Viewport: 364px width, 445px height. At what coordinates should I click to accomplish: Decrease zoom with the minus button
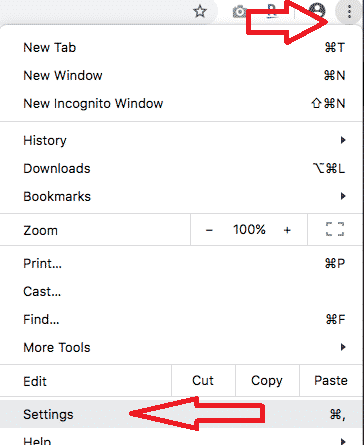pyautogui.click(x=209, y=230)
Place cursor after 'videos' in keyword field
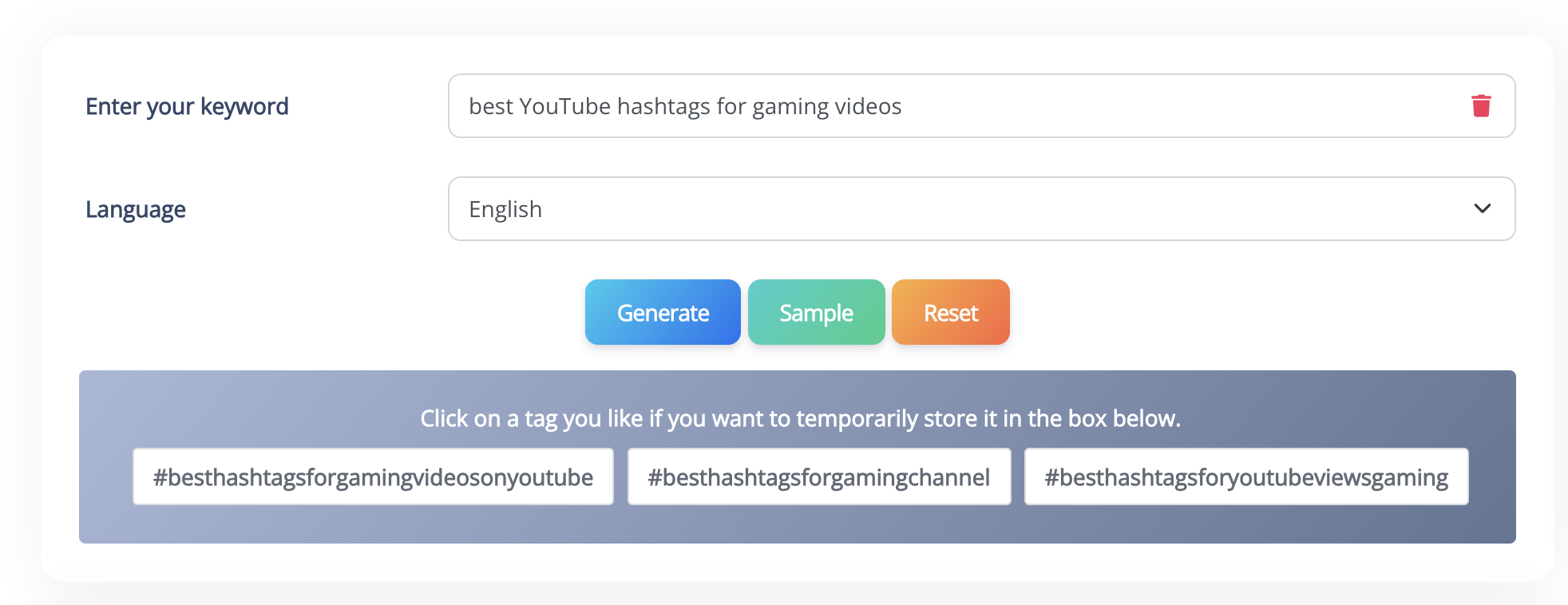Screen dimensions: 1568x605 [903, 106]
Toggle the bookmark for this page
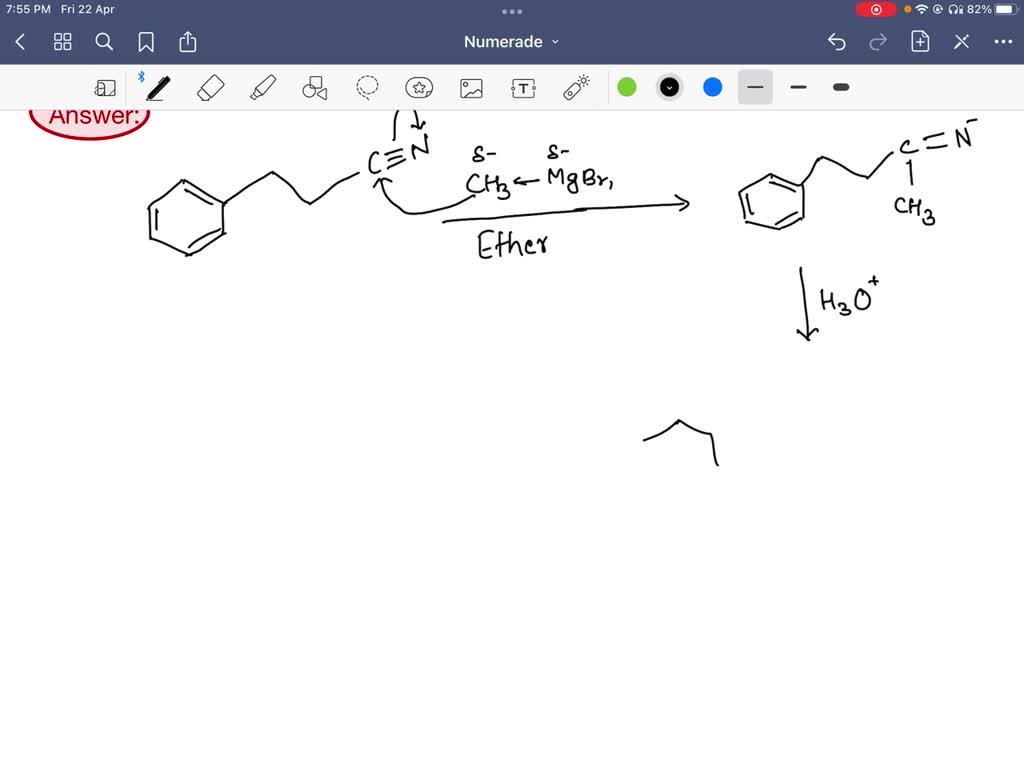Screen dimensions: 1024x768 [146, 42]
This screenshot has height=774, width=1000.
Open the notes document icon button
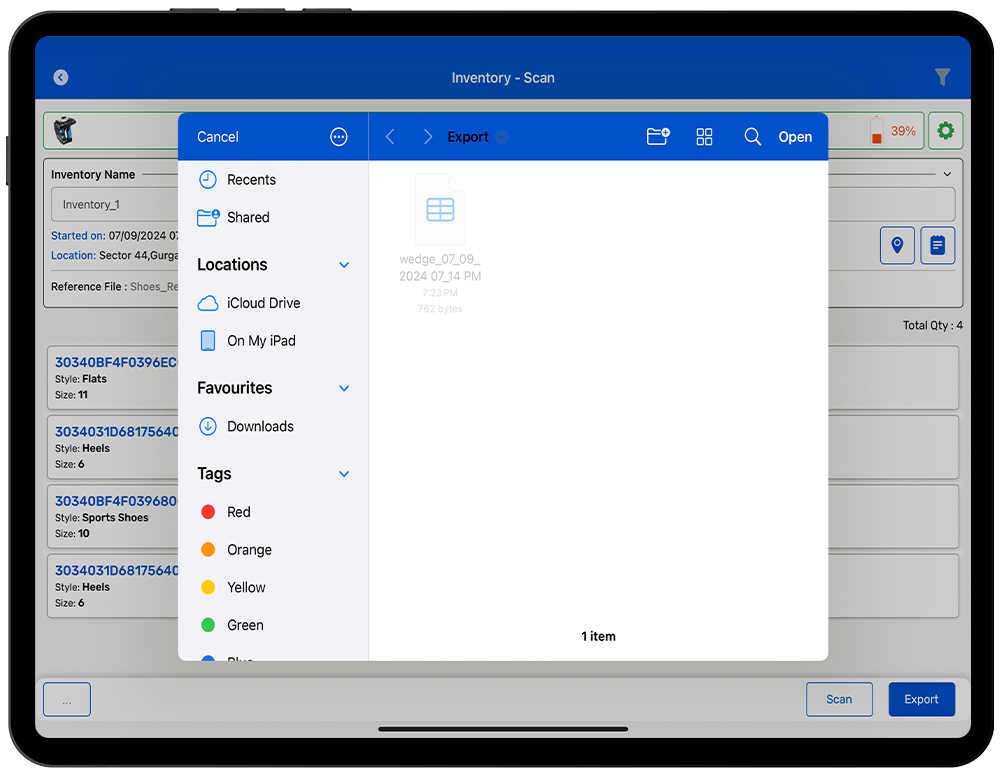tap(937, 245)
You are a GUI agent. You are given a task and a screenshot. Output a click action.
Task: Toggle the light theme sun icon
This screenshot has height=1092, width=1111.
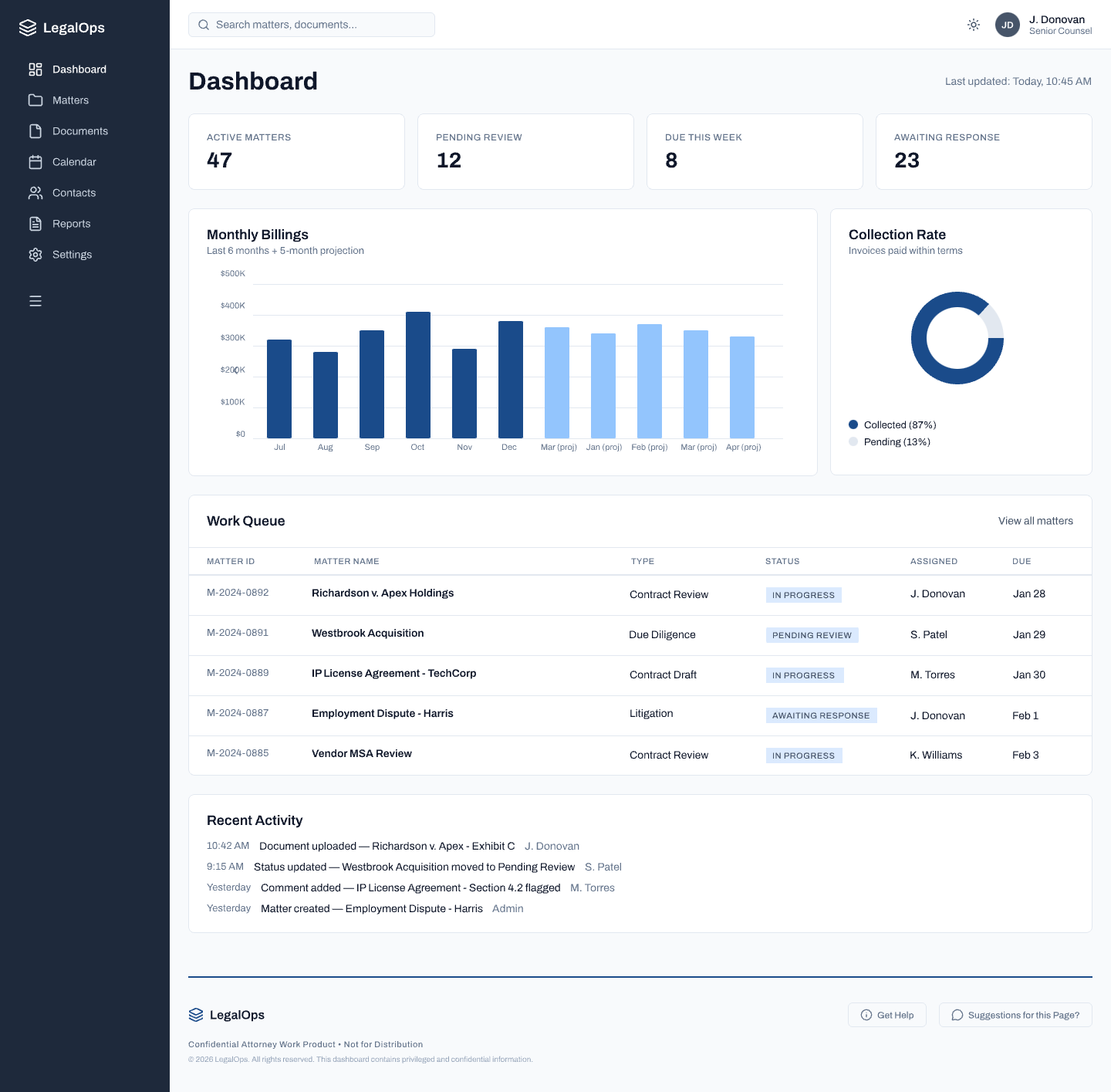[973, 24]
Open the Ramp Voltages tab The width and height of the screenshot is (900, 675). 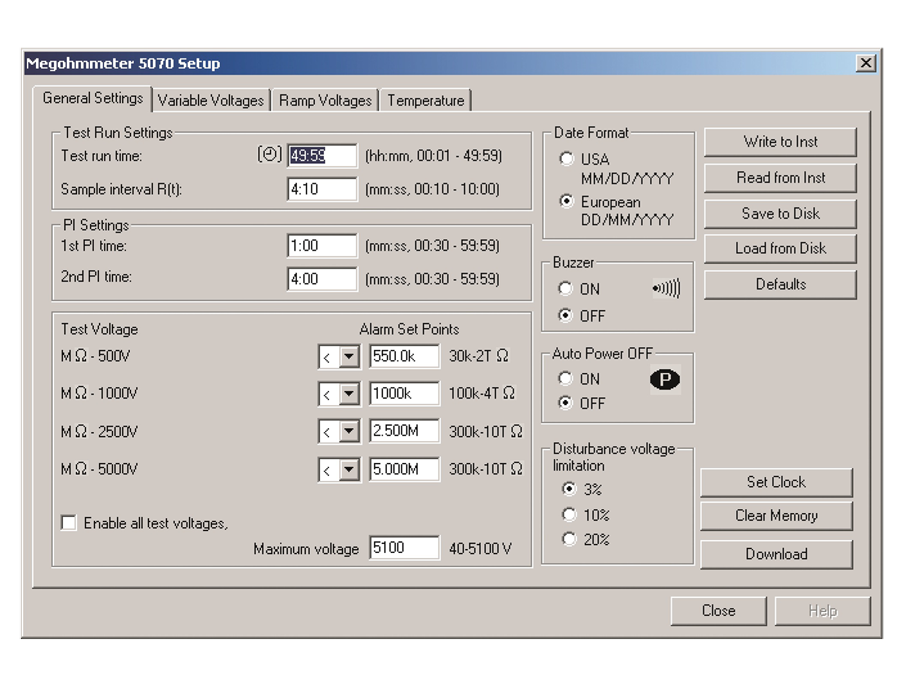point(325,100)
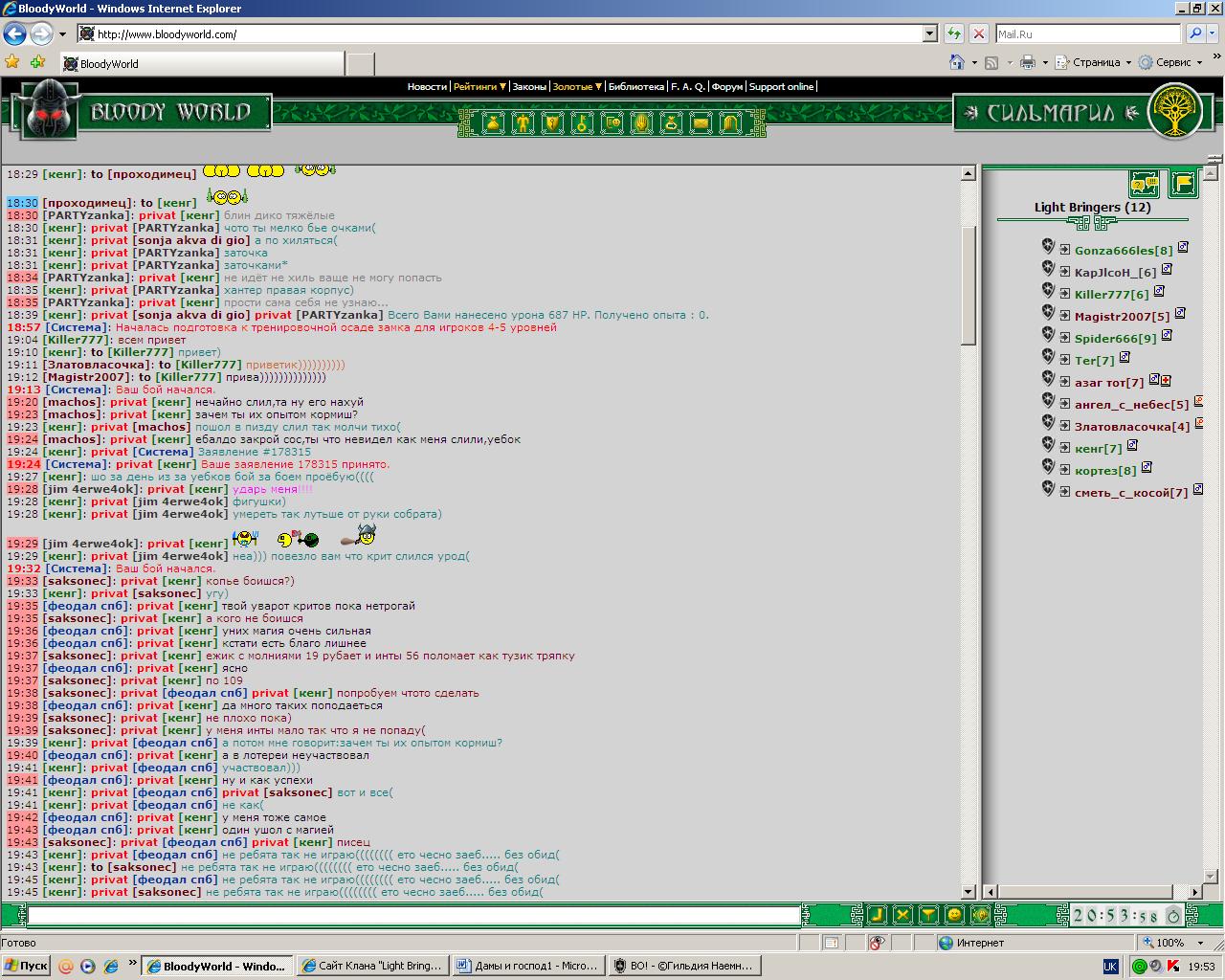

++++++++

§ Requirement:
Swap "keyword field" for "search field" in the lines running from the start of the records through the one containing "Screen dimensions: 1568x605 [903, 106]", and give only those lines again with nothing else changed. Leave the pictures out of your answer.

§ Solved problem:
Viewport: 364px width, 445px height. At what coordinates should I click to accomplish: Decrease zoom with the minus button
pyautogui.click(x=209, y=230)
Place cursor after 'videos' in search field
Screen dimensions: 1568x605 [903, 106]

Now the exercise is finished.